* Records from a collection *
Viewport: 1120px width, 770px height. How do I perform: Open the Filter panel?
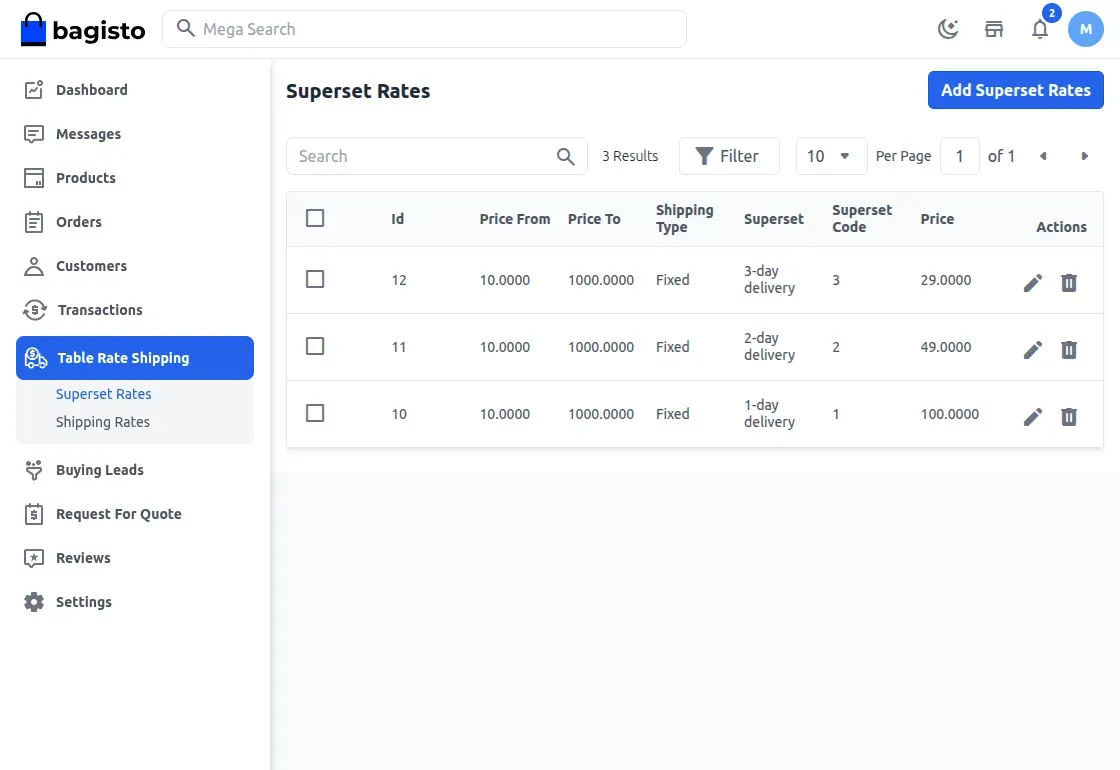pyautogui.click(x=729, y=156)
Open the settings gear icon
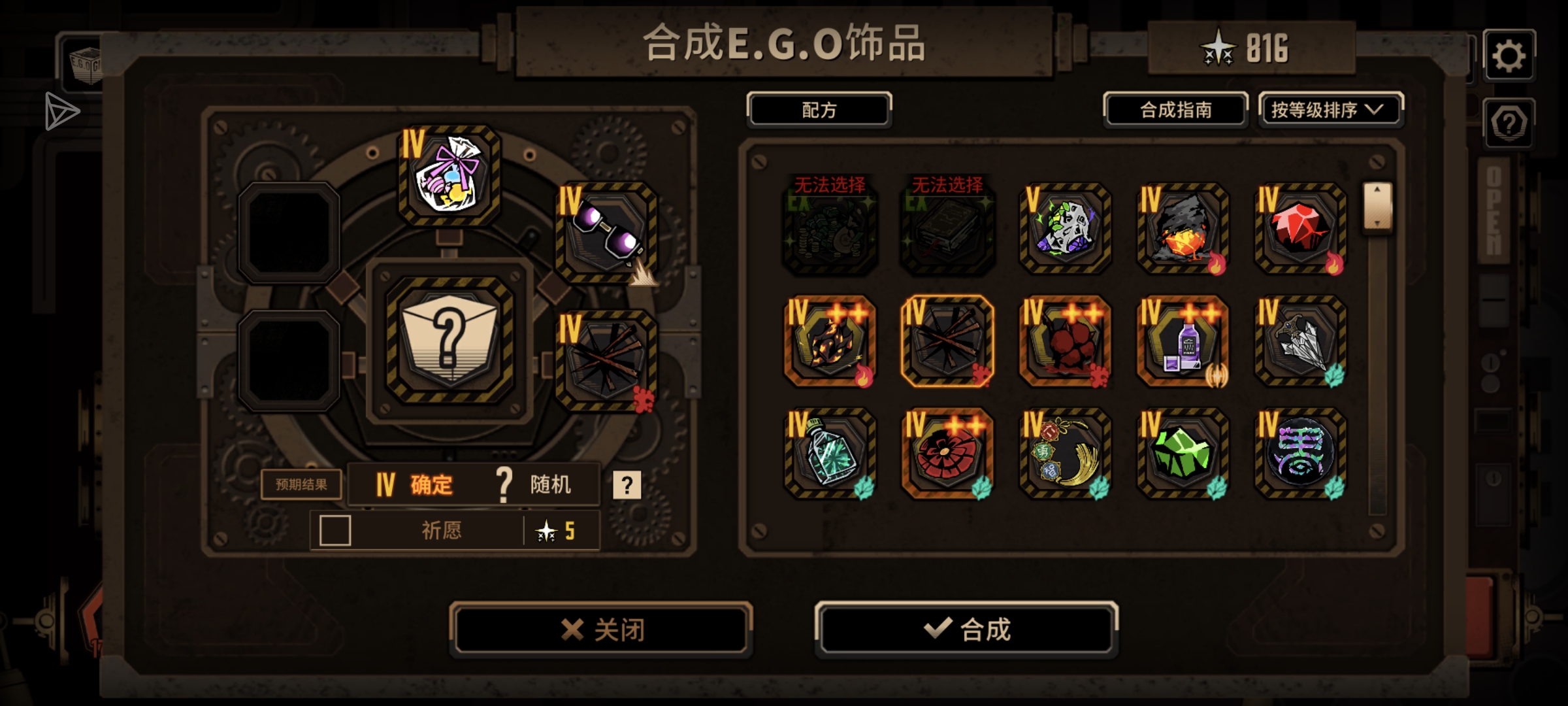 coord(1509,56)
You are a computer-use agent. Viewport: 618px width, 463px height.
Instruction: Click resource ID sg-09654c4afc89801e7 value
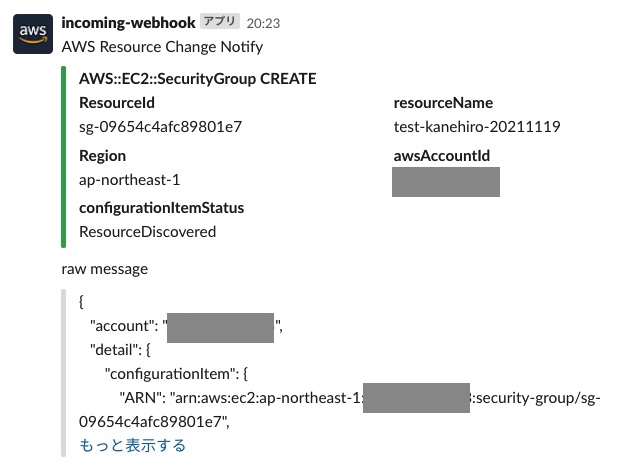coord(160,127)
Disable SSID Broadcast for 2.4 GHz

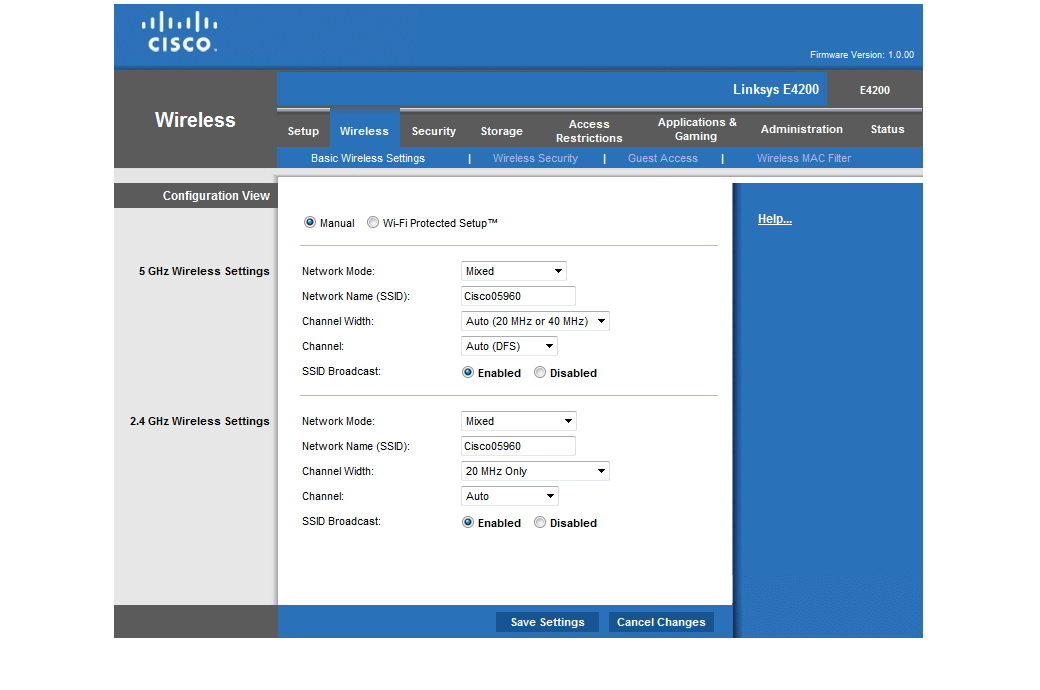[540, 523]
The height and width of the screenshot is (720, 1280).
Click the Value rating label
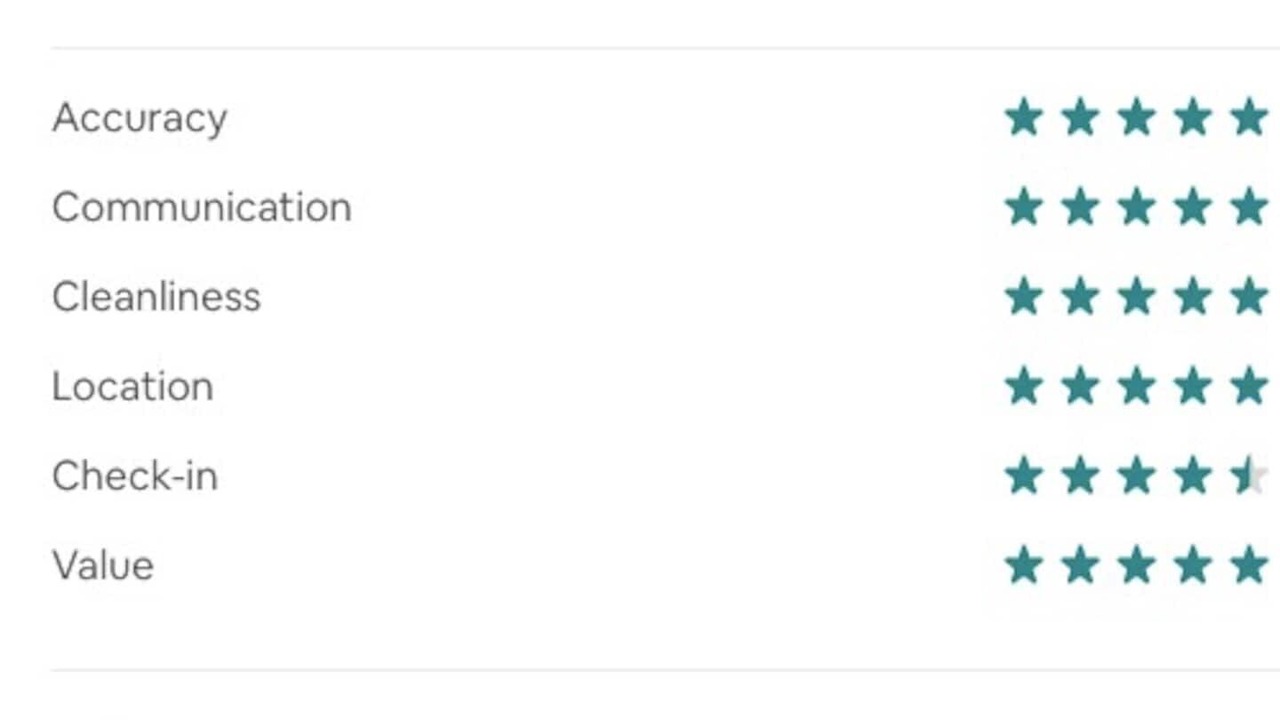103,566
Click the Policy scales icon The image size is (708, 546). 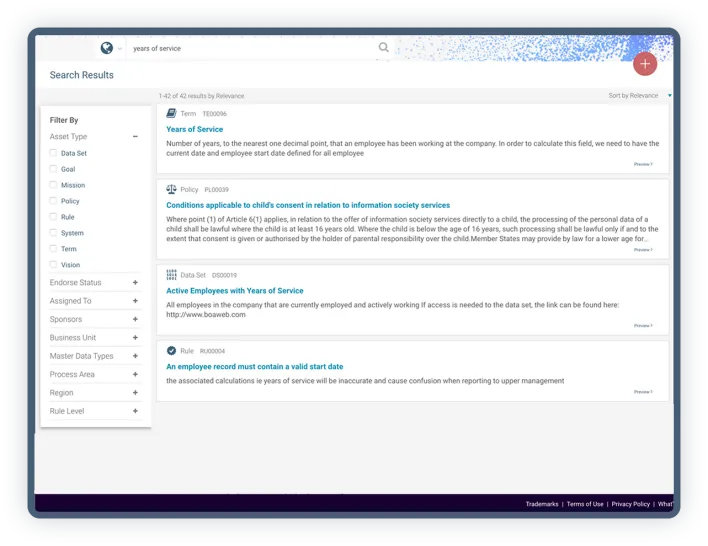coord(171,189)
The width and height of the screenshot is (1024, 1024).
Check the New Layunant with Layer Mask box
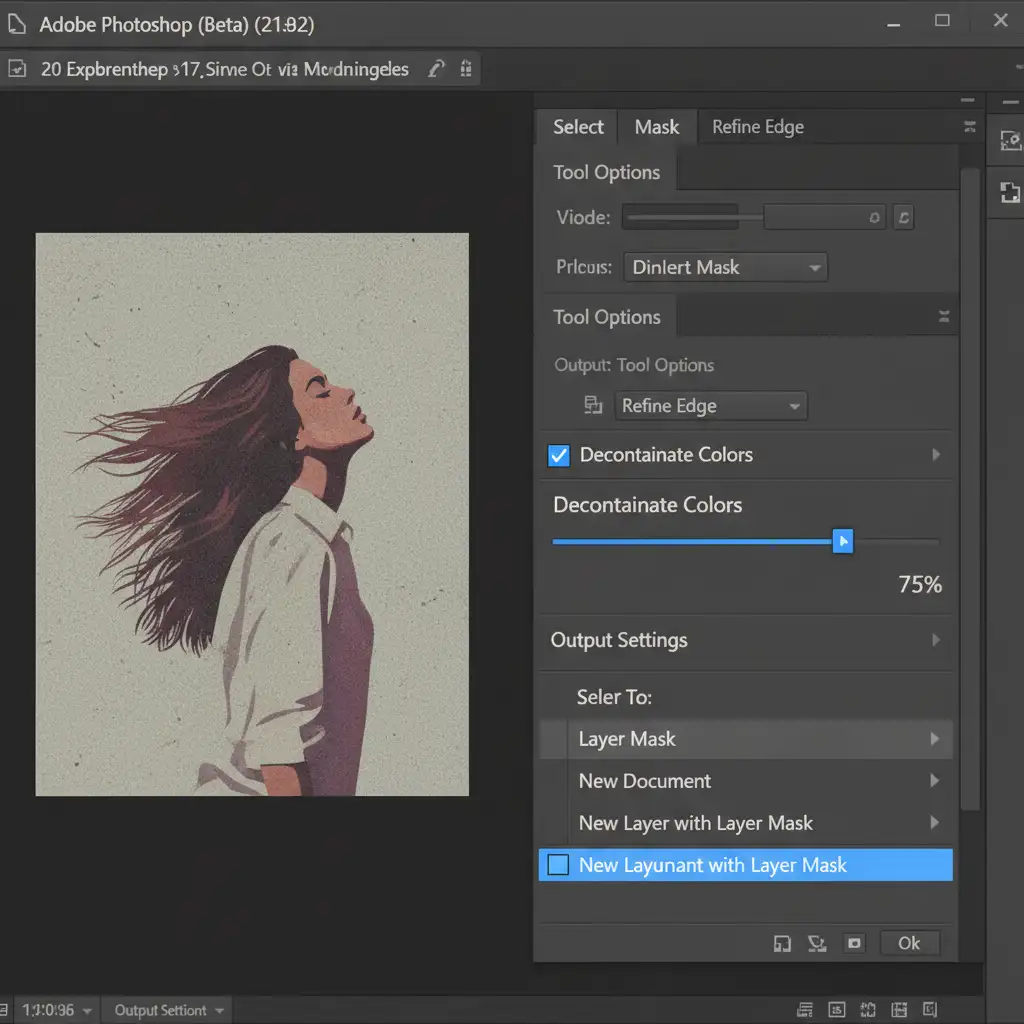559,865
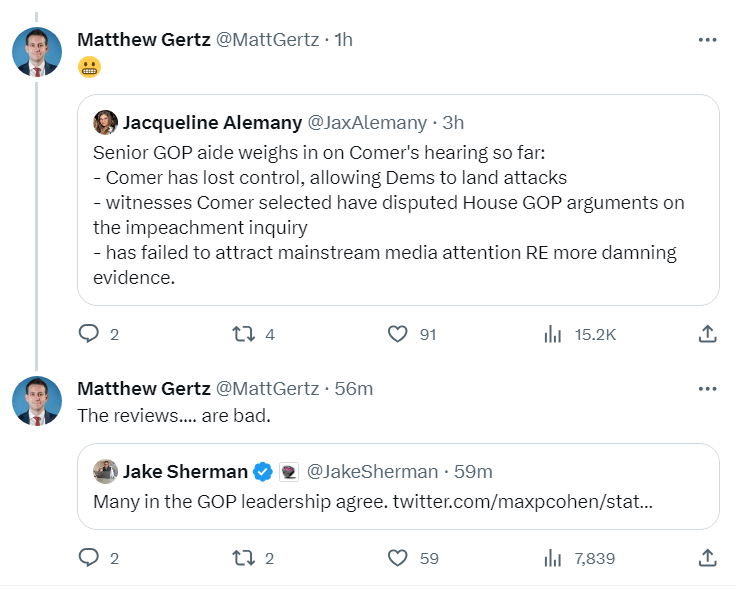Like the tweet with 59 likes
Image resolution: width=736 pixels, height=590 pixels.
[399, 558]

* TASK ITEM *
Above are the records; report each line in them that includes the word "screenshot".

* WRITTEN ANSWER *
The height and width of the screenshot is (720, 1280).
The width and height of the screenshot is (1024, 1024).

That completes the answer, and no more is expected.